深度學習模型於眼底鏡影像篩檢羥氯喹視網膜病變之應用

Abstract

視網膜病變可由多種原因引起，嚴重影響患者視力和生活品質。傳統上，視網膜黃斑部病變主要透過光學相干斷層掃描進行檢測，但由於其斷層掃描的特性，光學相干斷層掃描只能檢測黃斑部等視網膜中央區域，限制了其能檢測的視網膜疾病種類。眼底攝影是另外一種檢測視網膜病變的方式，其能夠檢測更廣泛範圍的視網膜，但其影像特性導致眼科醫師難以用其診斷黃斑部病變。本研究著重在以眼底鏡影像檢測自體免疫性疾病用藥羥氯喹導致的視網膜黃斑部病變，是第一篇嘗試這麼做的研究。我們所提出的基於深度學習的電腦輔助診斷系統，包括影像前處理、黃斑部遮罩生成與視網膜病變預測。在影像前處理，會先調整圖片大小並進行裁切。同時，影像會被輸入中央凹定位模型來預測黃斑部的位置，並根據預測結果來生成黃斑部遮罩。接著，眼底鏡影像與黃斑部遮罩會被輸入分類器來判斷黃斑部是否出現病變。中央凹定位模型與分類器兩者都是以ConvNeXt網路為基底。最後，我們在訓練模型時加入了課程學習、集成學習與混合專家模型來嘗試改善模型預測的準確性和穩定性。根據實驗結果，本研究提出的電腦輔助診斷系統達到了77.73%的準確度、77.14%的靈敏度、77.86%的特異度與0.8442的ROC曲線下面積。這些結果表明使用眼底鏡影像檢測黃斑部病變具有可行性及有效性，有助於輔助眼科醫生進行診斷。

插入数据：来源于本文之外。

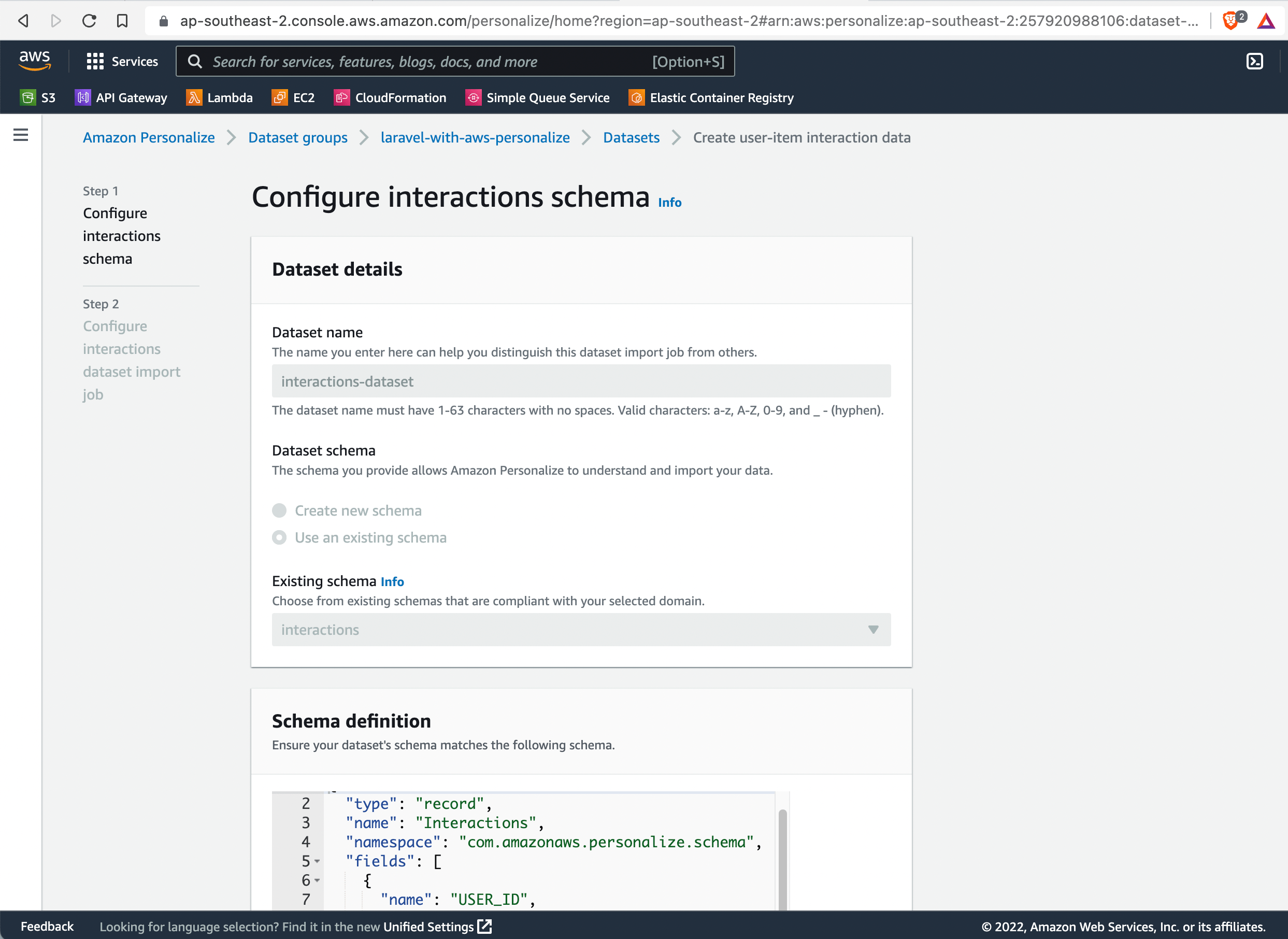Go to Dataset groups via breadcrumb

(298, 137)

Hydroxychloroquine (HCQ), besides its antimalarial use, is also prescribed for autoimmune diseases such as rheumatoid arthritis. However, when taken long-term for chronic conditions, HCQ can exert toxic effects on the retinal macula. Consequently, patients receiving prolonged HCQ therapy must undergo regular screening for maculopathy. Maculopathy is typically detected via optical coherence tomography (OCT), but OCT’s tomographic nature limits it to imaging central retinal regions such as the macula, restricting the spectrum of detectable diseases. In contrast, color fundus photography (CFP) captures a wider retinal field and can reveal pathologies beyond OCT’s reach. Yet CFP’s image characteristics fail to display obvious visual changes, making it difficult even for expert ophthalmologists to diagnose HCQ-induced maculopathy from fundus photos alone. Therefore, this study seeks to detect HCQ-induced maculopathy using CFP images, and we believe it is the first effort in this direction. Our proposed computer aided diagnosis (CAD) system consists of three stages: image preprocessing, macular mask generation, and retinopathy classification. In preprocessing, fundus images are resized and cropped. Simultaneously, they are fed into a fovea localization network to predict the fovea’s position, from which a macular mask is generated. The cropped image and its corresponding mask are then input to a classifier that determines the presence of maculopathy. Both the fovea localization network and the classifier are built on the ConvNeXt architecture. During training, we incorporate Curriculum Learning, Ensemble Learning, and a Mixture of Experts framework to enhance prediction accuracy and robustness. In our experiments, the proposed CAD system achieved 77.73% accuracy, 77.14% sensitivity, 77.86% specificity, and an area under the ROC curve (AUC) of 0.8442. These results demonstrate that our method accurately identifies severe maculopathy, although detecting mild ones remains challenging.